* TASK DETAILS: Copy the stretch of the records from the start through the line containing "Action: (81, 282)", keeping every line unchanged and leaving out the pictures.

* TASK INPUTS:
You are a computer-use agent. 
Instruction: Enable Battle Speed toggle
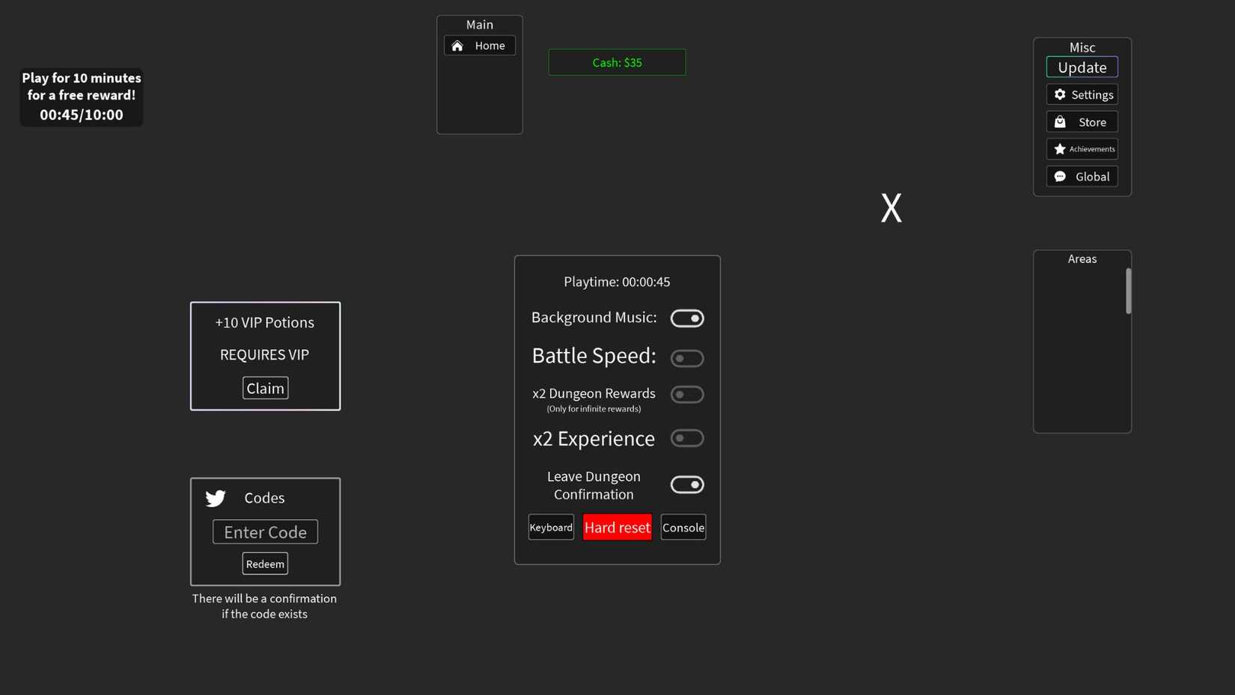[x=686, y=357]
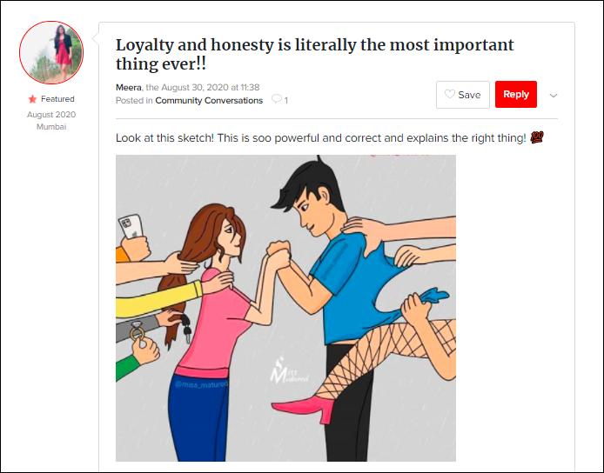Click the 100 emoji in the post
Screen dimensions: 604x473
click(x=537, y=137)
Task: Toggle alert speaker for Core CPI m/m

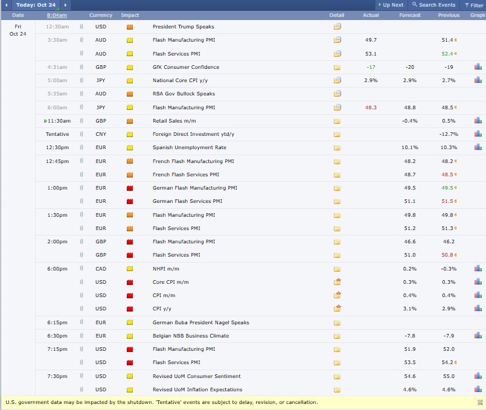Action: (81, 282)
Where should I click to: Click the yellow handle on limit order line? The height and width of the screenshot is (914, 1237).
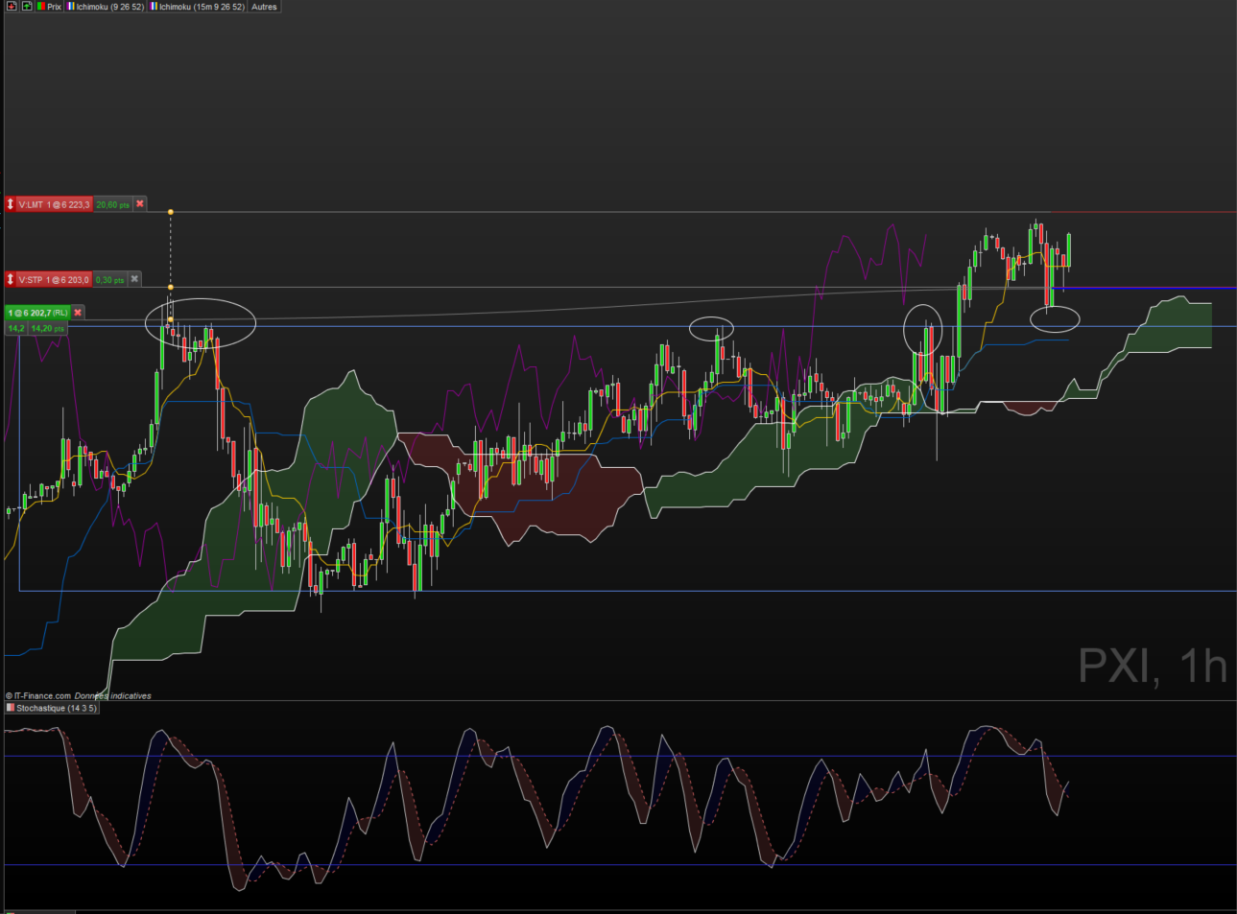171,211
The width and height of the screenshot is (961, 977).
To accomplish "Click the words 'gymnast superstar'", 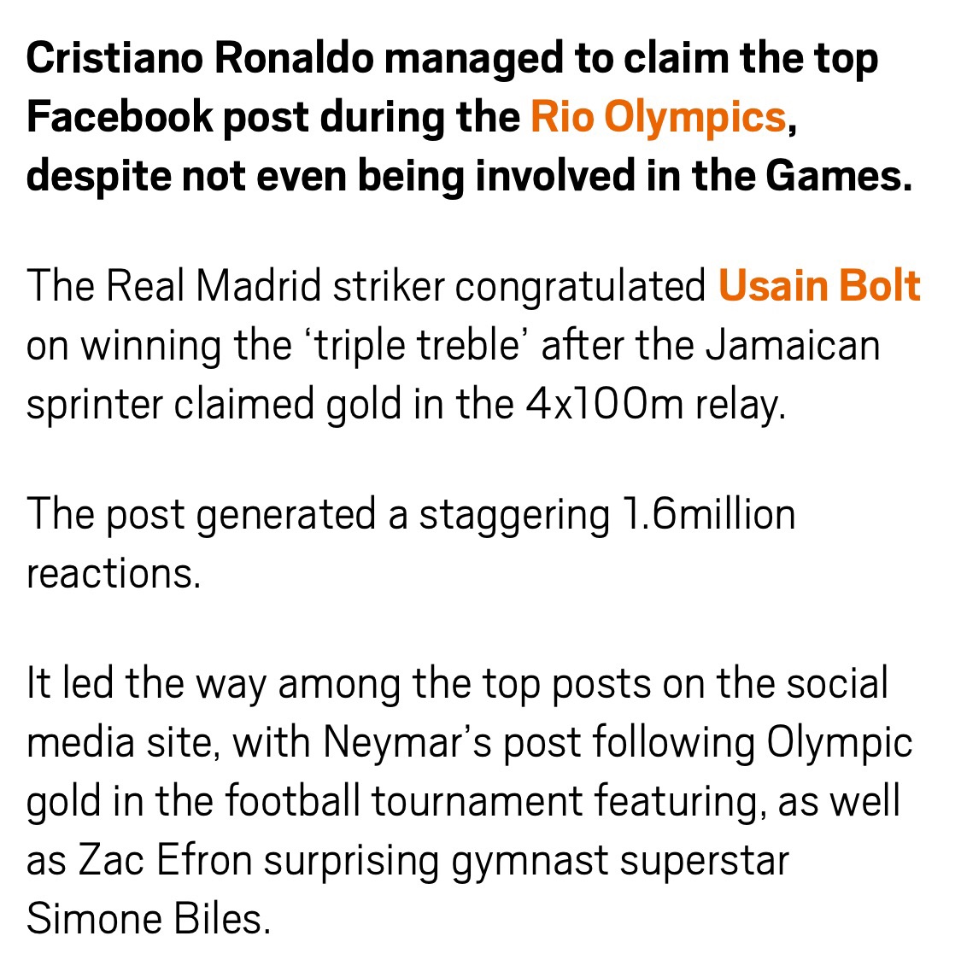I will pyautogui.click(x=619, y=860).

* EXPECTED ANSWER:
You are a computer-use agent. 
Instruction: Enable Battle Speed toggle
[x=686, y=357]
Click the 100 emoji in the post
Screen dimensions: 604x473
click(x=537, y=137)
Task: Toggle alert speaker for Core CPI m/m

Action: (81, 282)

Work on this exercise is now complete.